Não nego que os assassinos que promoveram e executaram os crimes da Inquisição e do Fundamentalismo tiveram em mente um "Deus" que lhes emoldurou todos os pretextos que invocaram para executarem os seus crimes. Mas terá Deus culpa se um bando de criminosos (tenham a posição institucional que tiverem) mata outros seres humanos em Seu nome? Se assim fosse, qualquer um de nós (inclusivé Saramago) poderia ser condenado pelos crimes cometidos abusivamente em seu nome - atitude disparatada e violadora do mais elementar sentido de Justiça.
O problema da violência pseudo-religiosa não está num excesso de Deus (ou na existência de Deus, segundo Saramago). O problema da violência está num déficit de Deus na mente de homens que se aproveitam (com consciência ou sem ela) do nome de uma divindade para operarem os seus fins humanos, apenas humanos. Quando Deus é submetido à política, à finança, à ostentação, à inveja, ao "mundo" - começa desde logo a desaparecer na mente dos Homens, para ficar apenas como pretexto para fins quantas vezes inconfessáveis.
Mas, pergunto, quem invoca Deus como pretexto acreditará n' Ele?
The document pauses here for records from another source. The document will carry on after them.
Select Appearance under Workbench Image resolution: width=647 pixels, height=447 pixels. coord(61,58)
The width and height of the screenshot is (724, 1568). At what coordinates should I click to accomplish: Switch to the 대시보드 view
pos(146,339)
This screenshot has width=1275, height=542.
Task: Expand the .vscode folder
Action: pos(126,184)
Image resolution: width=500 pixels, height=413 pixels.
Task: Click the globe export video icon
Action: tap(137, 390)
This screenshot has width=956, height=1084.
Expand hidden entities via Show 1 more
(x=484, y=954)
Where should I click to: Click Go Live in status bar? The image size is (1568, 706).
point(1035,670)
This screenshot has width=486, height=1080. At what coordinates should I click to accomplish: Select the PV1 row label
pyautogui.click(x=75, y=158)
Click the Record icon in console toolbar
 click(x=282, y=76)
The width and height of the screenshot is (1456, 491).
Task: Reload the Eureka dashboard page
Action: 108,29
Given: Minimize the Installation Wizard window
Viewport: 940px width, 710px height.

Duvido, duvido muito...
Se um cristão, um muçulmano, um hindu ou um judeu praticam acções indignas, a culpa não está na entidade divina que invocam (em vão, abusando do Seu nome), mas na indignidade humana que concretizam, na sua imperfeição enquanto seres racionais, na sua animalidade/bestialidade. Um fiel que invoca Deus para justificar um mal que pratica torna-se, imediatamente, num infiel. Desde sempre grandes filósofos e grandes pensadores o afirmaram, porque escreveram sem o preconceito de base que move Saramago - aquele que afirma a inexistência de Deus, mas, depois, invoca essa existência para justificar aquilo que não sabe ou não quer explicar doutro modo.

PS - Nestes tempos em que é mais fácil insultar um cidadão pelas suas ideias do que discuti-las com argumentação sólida, deixo bem clara a minha filiação religiosa, para que não restem dúvidas em relação a ela: cristão católico baptizado e crismado, não tenho quaisquer simpatias pela Inquisição (tive antepassados queimados nos autos-de-fé ateados no Rossio de São Brás, em Évora) nem por outros movimentos ou práticas que abusem do nome de Deus, de Cristo ou de Allah para porem em prática os seus objectivos políticos, territoriais, económicos, financeiros ou pessoais.
Deixo também claro que defendi Saramago contra Sousa Lara, porque não é uma ficção que atacará a verdade sobre Cristo e porque "condenar" um autor com estrondo é lançar-lhe uma passadeira vermelha que talvez não mereça. Conheço porém a estratégia política e comercial de Saramago, que passa quase sempre pela encenação de um papel de vítima... bastante visível no artigo em questão - gato escondido com o rabo de fora.

2 comentários:

Ruy Ventura disse...

Acredito nisso. Deus que é misericordioso, saberá perdoar os dislates de Saramago. Nós, Homens, é que não podemos deixar passá-los como verdades arrogantes e infundadas.

Ruy Ventura disse...

Acredito nisso. Deus que é misericordioso, saberá perdoar os dislates de Saramago. Nós, Homens, é que não podemos deixar passá-los como verdades arrogantes e infundadas.